**YOUR OBJECTIVE:** Please state which interface the passage below on computer disk drives says connects the hard disk drive, magnetic disk drive, and optical disk drive to bus 136.

The hard disk drive 144, magnetic disk drive 146, and optical disk drive 150 are 
connected to the bus 136 by an SCSI interface 154 or some other appropriate 
interface. The drives and their associated computer-readable media provide 
nonvolatile storage of computer readable instructions, data structures, program 
modules and other data for computer 130. Although the exemplary environment 
described herein employs a hard disk, a removable magnetic disk 148 and a 
removable optical disk 152, it should be appreciated by those skilled in the art that 
other types of computer readable media v^hich can store data that is accessible by a 
computer, such as magnetic cassettes, flash memory cards, digital video disks, 
random access memories (RAMs) read only memories (ROM), and the like, may 
also be used in the exemplary operating environment.

**INFORMATION SUPPLIED:**
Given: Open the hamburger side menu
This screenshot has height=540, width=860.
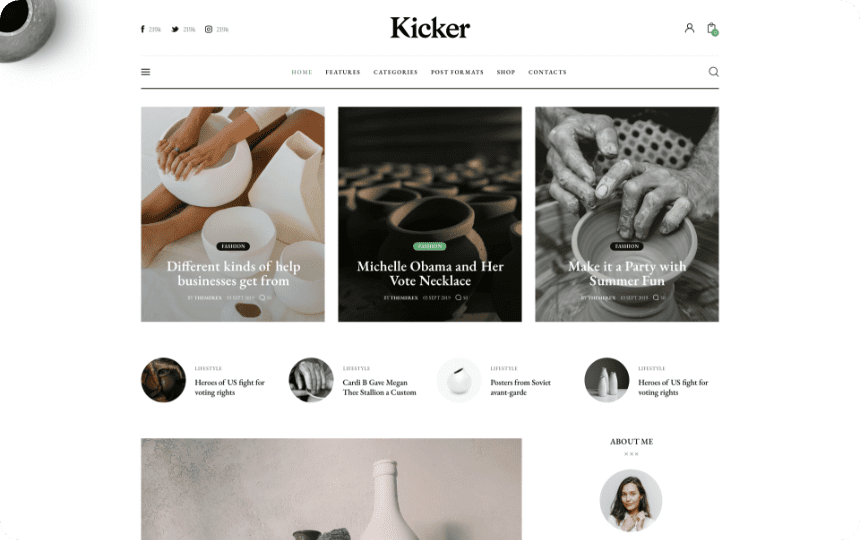Looking at the screenshot, I should coord(145,72).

**RESPONSE FOR THIS EXERCISE:** They are connected by an SCSI interface 154 or some other appropriate interface.